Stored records
· · ·
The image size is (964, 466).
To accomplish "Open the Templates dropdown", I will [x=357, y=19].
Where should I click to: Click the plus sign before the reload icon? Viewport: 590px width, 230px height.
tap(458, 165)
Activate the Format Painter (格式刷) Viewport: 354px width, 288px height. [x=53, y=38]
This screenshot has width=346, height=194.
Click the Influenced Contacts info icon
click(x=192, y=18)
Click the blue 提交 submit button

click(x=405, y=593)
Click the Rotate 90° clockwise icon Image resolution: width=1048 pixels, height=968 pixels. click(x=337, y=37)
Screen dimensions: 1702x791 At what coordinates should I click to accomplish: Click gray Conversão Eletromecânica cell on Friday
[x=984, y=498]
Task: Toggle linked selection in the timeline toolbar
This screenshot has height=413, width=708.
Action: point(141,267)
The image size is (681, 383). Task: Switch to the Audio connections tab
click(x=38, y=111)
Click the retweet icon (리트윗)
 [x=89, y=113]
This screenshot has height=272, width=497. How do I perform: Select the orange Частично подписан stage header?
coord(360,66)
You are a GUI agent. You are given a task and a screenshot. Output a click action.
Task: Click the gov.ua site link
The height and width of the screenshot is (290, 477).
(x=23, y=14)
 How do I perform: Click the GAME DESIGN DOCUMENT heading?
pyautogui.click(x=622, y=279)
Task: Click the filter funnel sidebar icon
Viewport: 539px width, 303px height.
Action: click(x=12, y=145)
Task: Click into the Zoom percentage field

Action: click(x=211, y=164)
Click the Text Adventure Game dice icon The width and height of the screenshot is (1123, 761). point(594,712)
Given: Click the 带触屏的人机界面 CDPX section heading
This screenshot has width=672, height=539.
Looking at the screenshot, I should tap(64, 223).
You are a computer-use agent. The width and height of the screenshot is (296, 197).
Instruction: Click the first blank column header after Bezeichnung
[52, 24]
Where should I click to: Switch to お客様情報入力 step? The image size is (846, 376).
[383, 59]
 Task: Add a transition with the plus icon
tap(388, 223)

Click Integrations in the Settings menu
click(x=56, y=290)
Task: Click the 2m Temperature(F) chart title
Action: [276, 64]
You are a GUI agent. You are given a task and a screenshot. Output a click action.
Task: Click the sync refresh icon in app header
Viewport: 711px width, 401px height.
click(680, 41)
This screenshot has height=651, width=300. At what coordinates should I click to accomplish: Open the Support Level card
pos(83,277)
· · ·
### Requirement
Take the entries above and write them out again unchanged.

### Task answer
The image size is (964, 466).
To accomplish "Open the Templates dropdown", I will [x=357, y=19].
Where should I click to: Click the plus sign before the reload icon? Viewport: 590px width, 230px height.
tap(458, 165)
Activate the Format Painter (格式刷) Viewport: 354px width, 288px height. [x=53, y=38]
This screenshot has width=346, height=194.
Click the Influenced Contacts info icon
click(x=192, y=18)
Click the blue 提交 submit button

click(x=405, y=593)
Click the Rotate 90° clockwise icon Image resolution: width=1048 pixels, height=968 pixels. click(x=337, y=37)
Screen dimensions: 1702x791 At what coordinates should I click to accomplish: Click gray Conversão Eletromecânica cell on Friday
[x=984, y=498]
Task: Toggle linked selection in the timeline toolbar
This screenshot has height=413, width=708.
Action: point(141,267)
The image size is (681, 383). Task: Switch to the Audio connections tab
click(x=38, y=111)
Click the retweet icon (리트윗)
 [x=89, y=113]
This screenshot has height=272, width=497. How do I perform: Select the orange Частично подписан stage header?
coord(360,66)
You are a GUI agent. You are given a task and a screenshot. Output a click action.
Task: Click the gov.ua site link
The height and width of the screenshot is (290, 477).
(x=23, y=14)
 How do I perform: Click the GAME DESIGN DOCUMENT heading?
pyautogui.click(x=622, y=279)
Task: Click the filter funnel sidebar icon
Viewport: 539px width, 303px height.
Action: click(x=12, y=145)
Task: Click into the Zoom percentage field

Action: click(x=211, y=164)
Click the Text Adventure Game dice icon The width and height of the screenshot is (1123, 761). point(594,712)
Given: Click the 带触屏的人机界面 CDPX section heading
This screenshot has width=672, height=539.
Looking at the screenshot, I should tap(64, 223).
You are a computer-use agent. The width and height of the screenshot is (296, 197).
Instruction: Click the first blank column header after Bezeichnung
[52, 24]
Where should I click to: Switch to お客様情報入力 step? The image size is (846, 376).
[383, 59]
 Task: Add a transition with the plus icon
tap(388, 223)

Click Integrations in the Settings menu
click(x=56, y=290)
Task: Click the 2m Temperature(F) chart title
Action: [276, 64]
You are a GUI agent. You are given a task and a screenshot. Output a click action.
Task: Click the sync refresh icon in app header
Viewport: 711px width, 401px height.
click(680, 41)
This screenshot has height=651, width=300. At what coordinates should I click to accomplish: Open the Support Level card
pos(83,277)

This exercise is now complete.